With Mozambique and Comoros battling heavy rains and raging flood waters in the wake of Cyclone Kenneth – the second major storm to hit southern Africa in the past six weeks – the United Nations and its humanitarian partners are supporting national authorities in assessing needs and providing help.
UN Spokesman Stéphane Dujarric said on Sunday that Secretary-General António Guterres is appealing to the international community for additional resources, critically needed to fund the response to the twin tragedies in the immediate, medium- and longer-term.
“The Secretary-General is deeply saddened at reports of loss of lives and destruction in Mozambique and Comoros as a result of tropical cyclone Kenneth, six weeks after Cyclone Idai made landfall in Mozambique, Malawi and Zimbabwe,” the Spokesman said in a statement.
In a flash update earlier Sunday, the UN World Food Programme (WFP) said the cyclone, with powerful winds that ripped the roofs off homes, caused the death of at least five people in Mozambique’s Pemba city, Macomia district and on Ibo Island, according to Government reports.
Some 3,500 homes in Comoros have been totally or partially destroyed and there are reports of electrical outages, road blockages and at least one bridge collapse, according to WFP.
The UN and its partners have been in the region since late March, after Cyclone Idai made landfall near Beira City in central Mozambique.

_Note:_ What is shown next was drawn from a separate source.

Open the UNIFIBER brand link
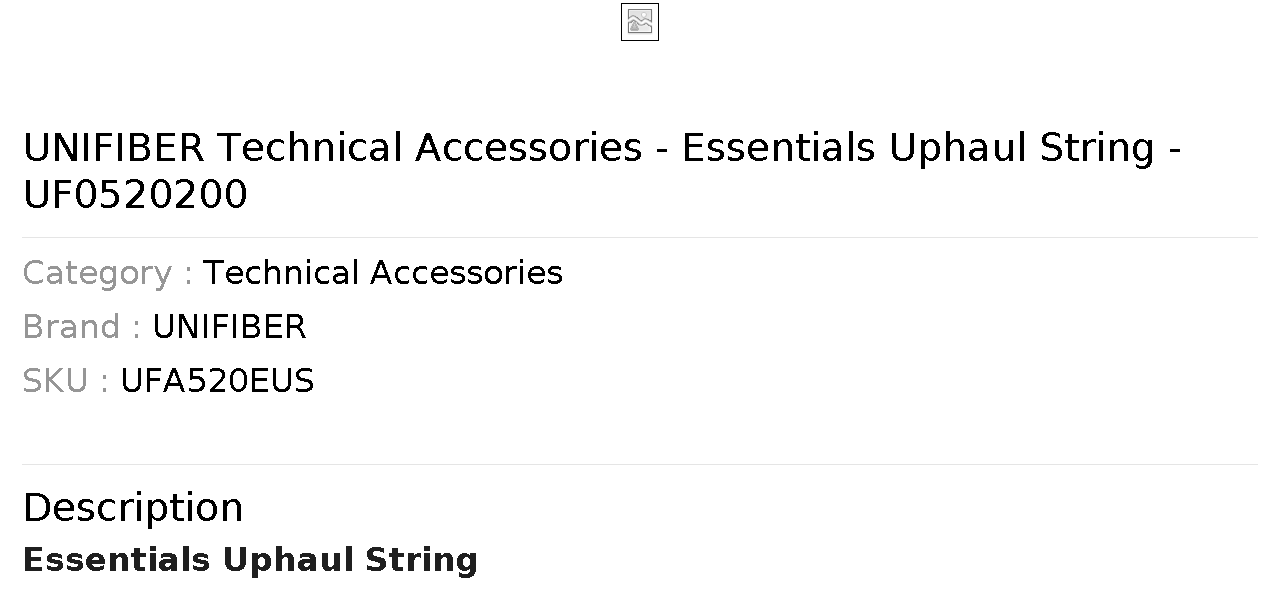 point(229,327)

The long-lived cyclone continued across land as a Tropical Storm and hit eastern Zimbabwe, southeastern Malawi and parts of Madagascar with heavy rains and strong winds.
Last Friday, UN Emergency Relief Coordinator Mark Lowcock lamented that Cyclone Idai had devastated central Mozambique, killing more than 600 people, unleashing a cholera epidemic, wiping out crops in the country’s breadbasket, forcing a million people to rely on food assistance to survive, and causing massive destruction of homes, schools and infrastructure in one of the world’s poorest countries.

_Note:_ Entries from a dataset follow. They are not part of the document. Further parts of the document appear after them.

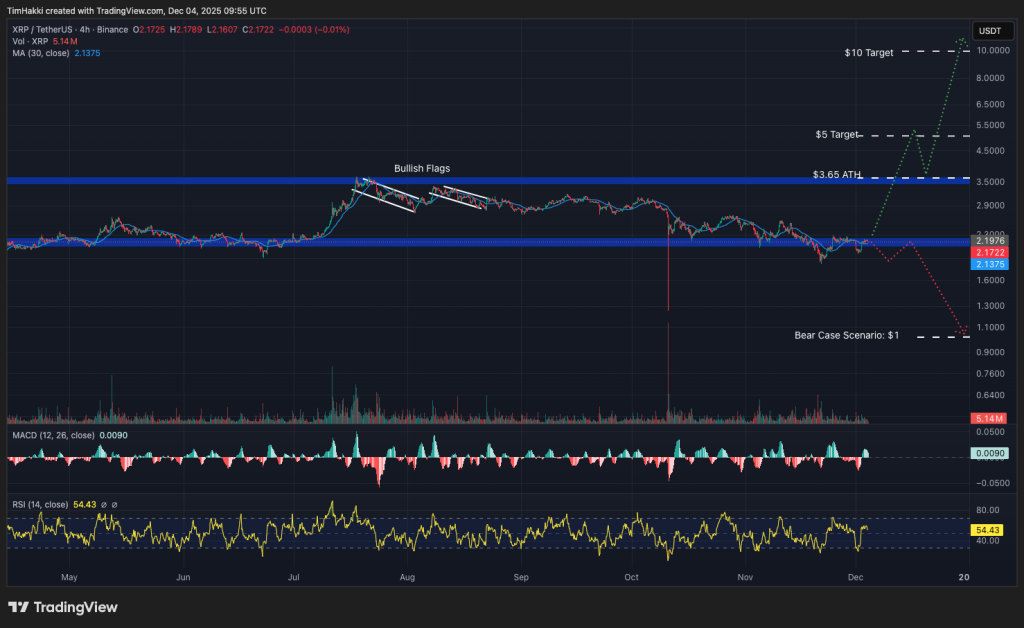This screenshot has height=628, width=1024.
Task: Click the second crossed-circle toggle in RSI legend
Action: [115, 504]
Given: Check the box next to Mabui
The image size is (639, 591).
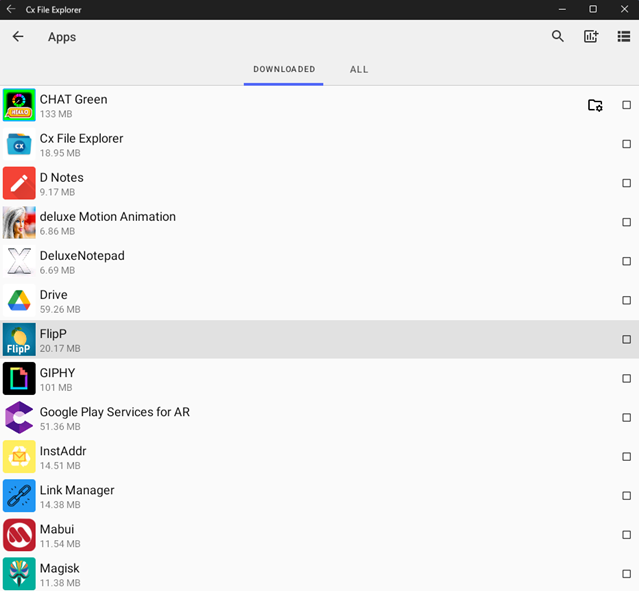Looking at the screenshot, I should [x=627, y=535].
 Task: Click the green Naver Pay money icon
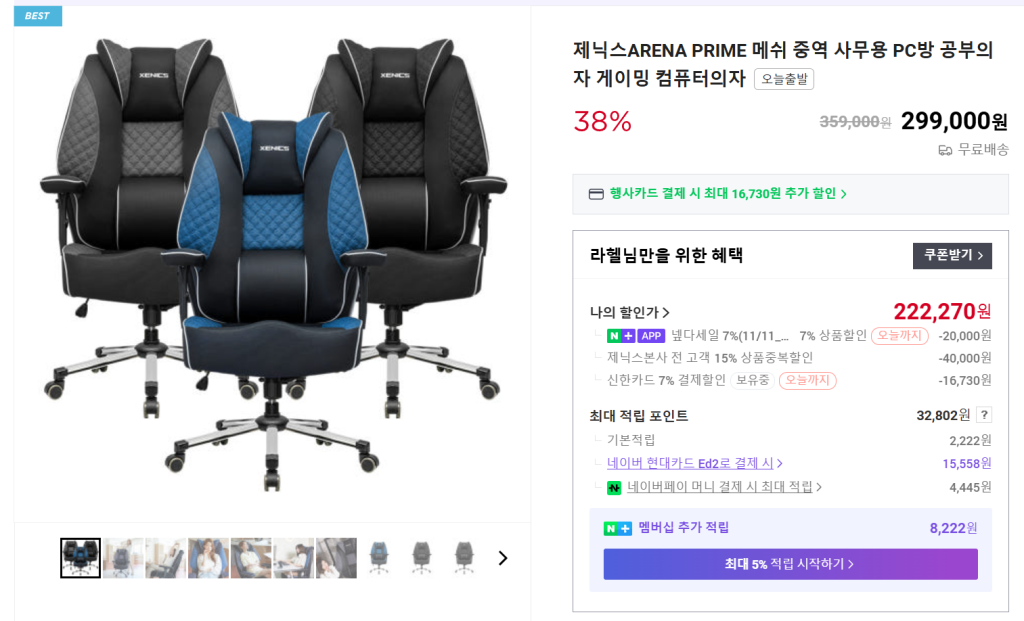614,487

He stressed that Cyclone Kenneth marks the first time two cyclones have made landfall in Mozambique during the same season, further stressing the Government’s limited resources. Malawi and Zimbabwe are also expected to experience heavy rains and flooding caused by Cyclone Kenneth.
“Cyclone Kenneth may require a major new humanitarian operation at the same time that the ongoing Cyclone Idai response targeting three million people in three countries remains critically underfunded,” said Mr. Lowcock, adding: “The families whose lives have been turned upside down by these climate-related disasters urgently need the generosity of the international community to survive over the coming months.”